# REQUIREMENT:
State only how many lines of the records contain the string "Software".

# DATA FOR THIS EXERCISE:
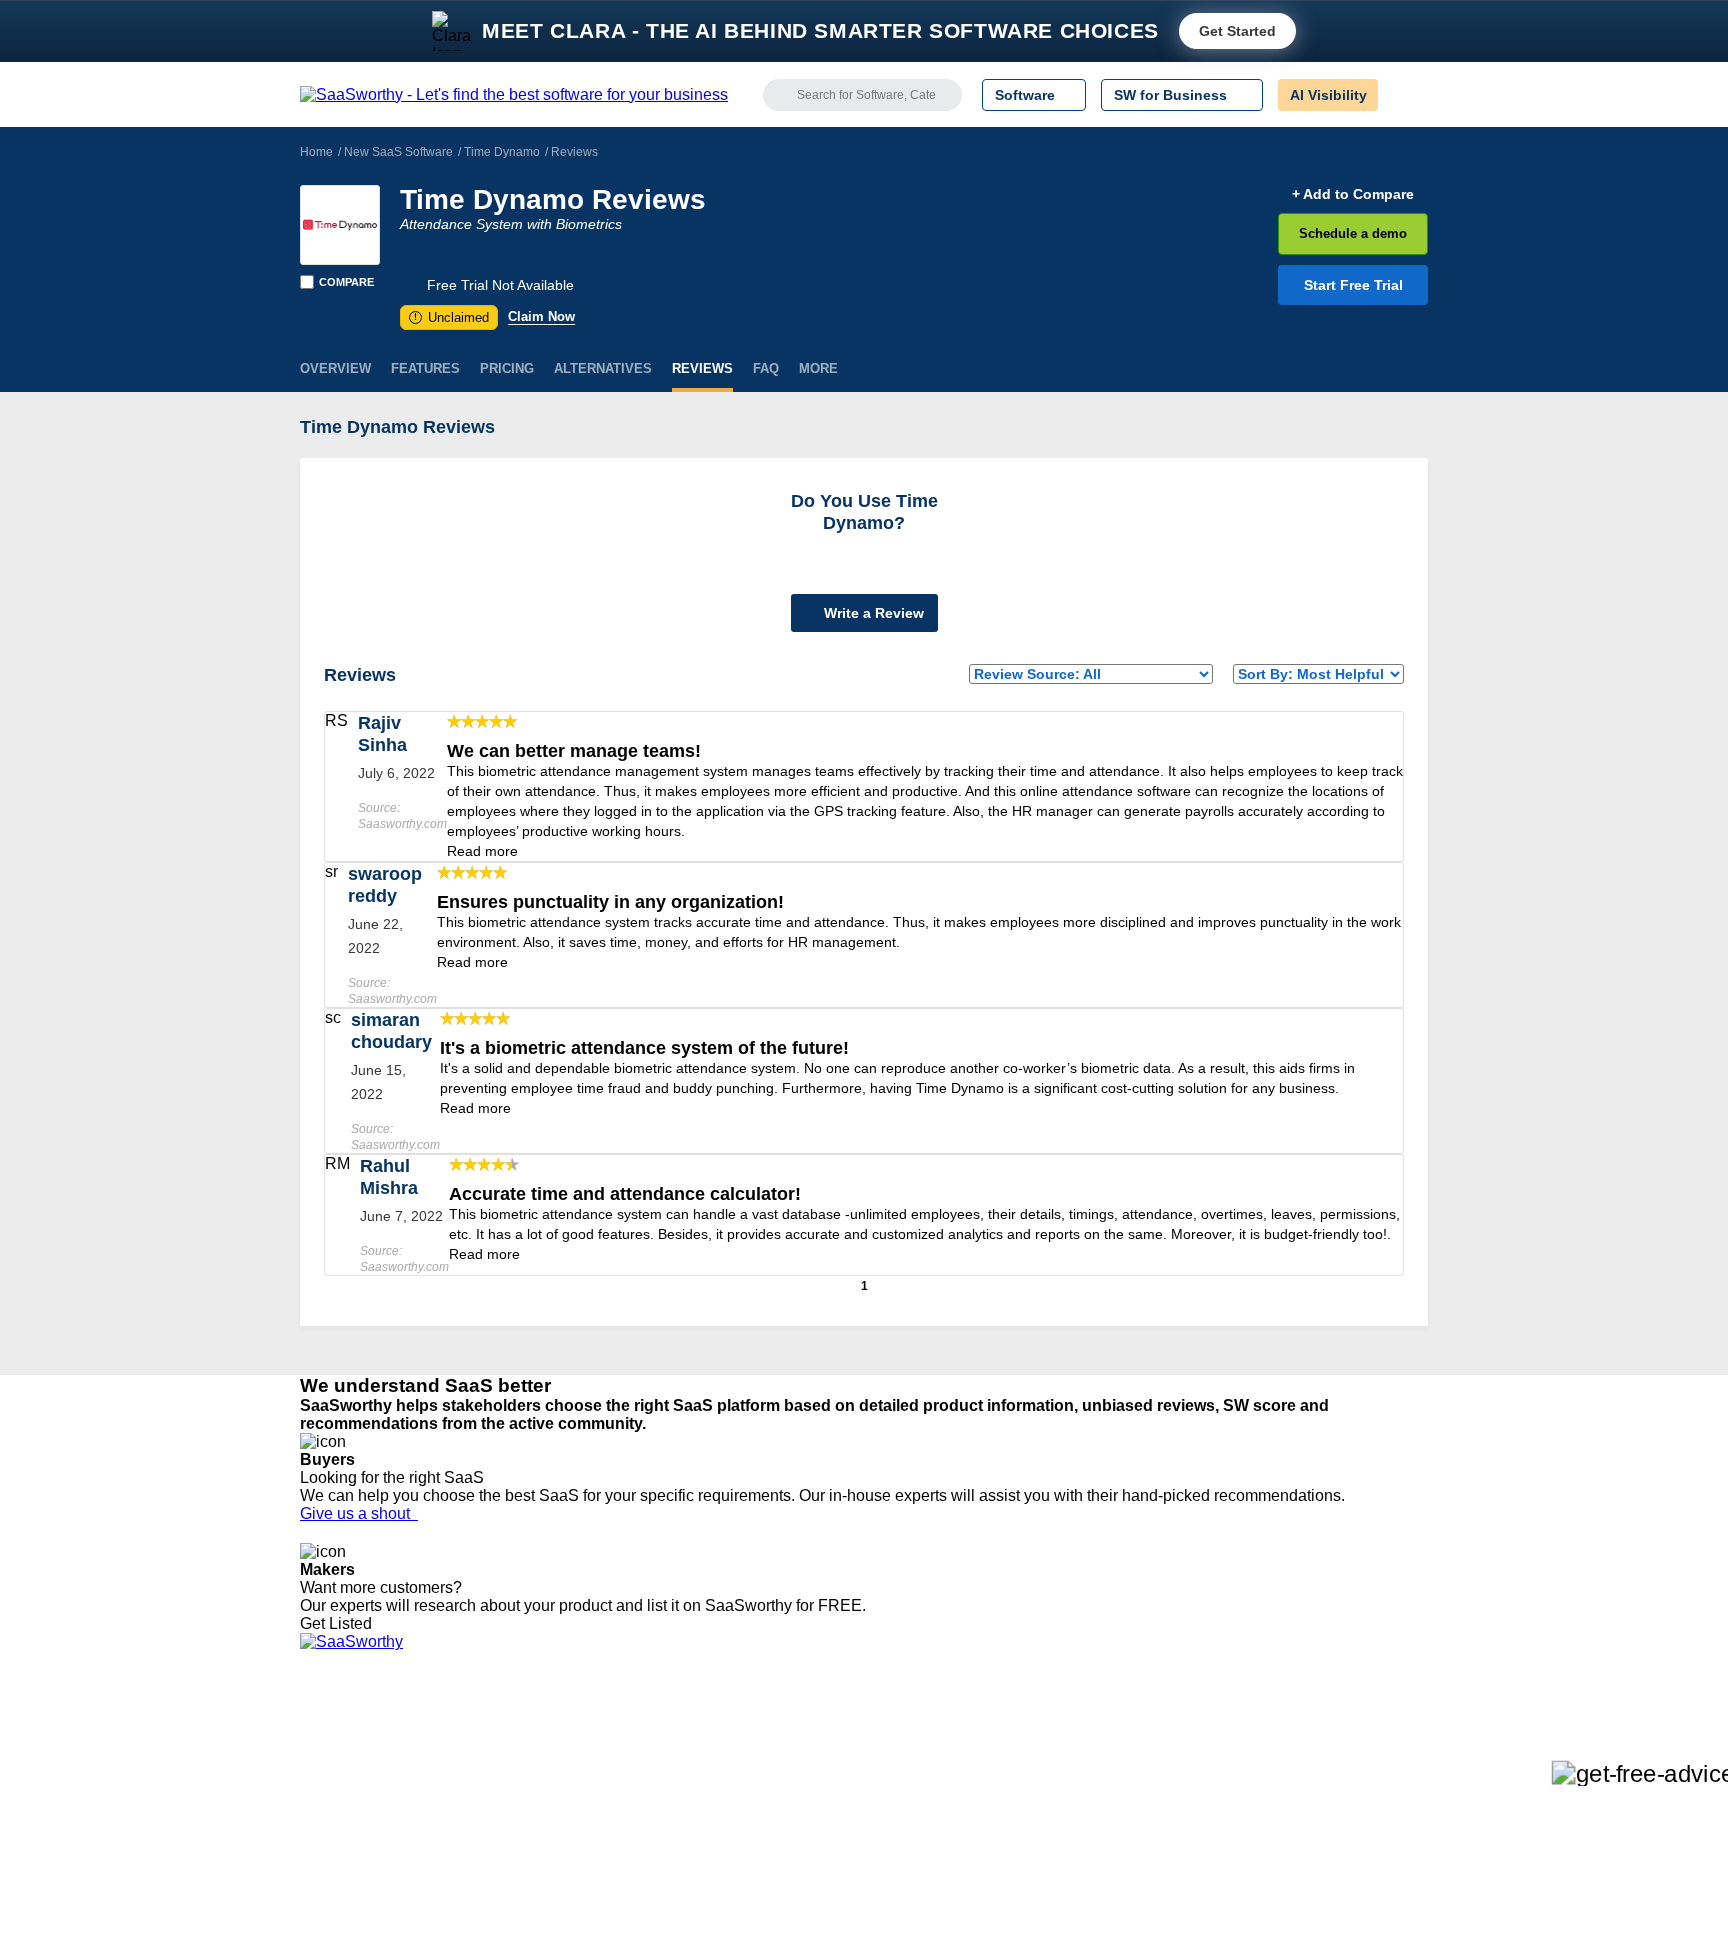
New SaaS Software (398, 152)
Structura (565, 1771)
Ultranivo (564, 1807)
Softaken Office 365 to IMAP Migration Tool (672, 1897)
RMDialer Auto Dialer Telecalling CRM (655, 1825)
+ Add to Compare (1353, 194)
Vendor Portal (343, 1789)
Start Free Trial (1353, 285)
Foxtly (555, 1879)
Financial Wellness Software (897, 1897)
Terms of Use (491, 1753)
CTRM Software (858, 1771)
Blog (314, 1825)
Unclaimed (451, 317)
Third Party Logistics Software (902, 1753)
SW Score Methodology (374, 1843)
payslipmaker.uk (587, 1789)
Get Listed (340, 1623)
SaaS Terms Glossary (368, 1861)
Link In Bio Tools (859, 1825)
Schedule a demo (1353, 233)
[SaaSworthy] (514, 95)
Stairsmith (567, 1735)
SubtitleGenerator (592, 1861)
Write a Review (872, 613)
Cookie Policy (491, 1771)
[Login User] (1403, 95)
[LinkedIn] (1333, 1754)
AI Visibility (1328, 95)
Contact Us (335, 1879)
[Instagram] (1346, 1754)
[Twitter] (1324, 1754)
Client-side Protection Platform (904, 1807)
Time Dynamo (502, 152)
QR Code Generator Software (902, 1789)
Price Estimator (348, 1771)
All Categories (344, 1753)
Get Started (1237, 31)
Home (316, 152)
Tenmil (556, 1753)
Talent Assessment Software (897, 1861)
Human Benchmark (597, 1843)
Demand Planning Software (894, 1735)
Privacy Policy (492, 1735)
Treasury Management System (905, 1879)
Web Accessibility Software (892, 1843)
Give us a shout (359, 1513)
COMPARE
--
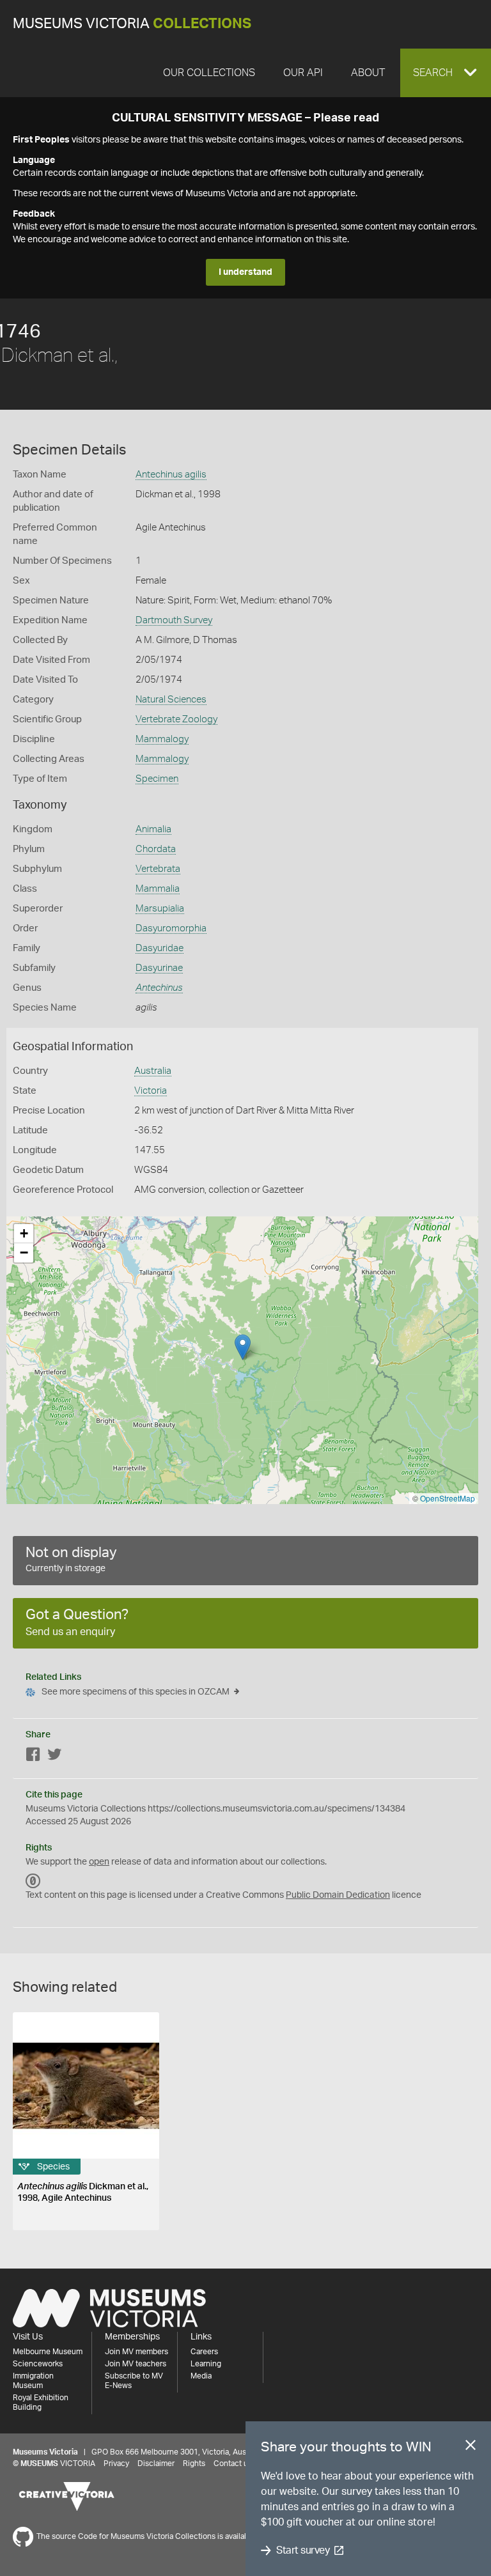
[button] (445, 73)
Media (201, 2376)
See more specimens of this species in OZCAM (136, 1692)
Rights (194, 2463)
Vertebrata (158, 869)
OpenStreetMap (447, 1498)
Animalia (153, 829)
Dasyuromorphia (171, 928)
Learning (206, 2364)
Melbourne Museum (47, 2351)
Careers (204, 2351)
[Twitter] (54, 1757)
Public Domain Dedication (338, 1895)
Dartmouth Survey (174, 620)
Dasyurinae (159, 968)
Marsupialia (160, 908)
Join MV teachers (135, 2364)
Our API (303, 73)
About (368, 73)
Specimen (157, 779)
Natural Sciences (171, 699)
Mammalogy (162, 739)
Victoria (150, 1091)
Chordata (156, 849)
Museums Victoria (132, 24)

# SOLVED PROBLEM:
8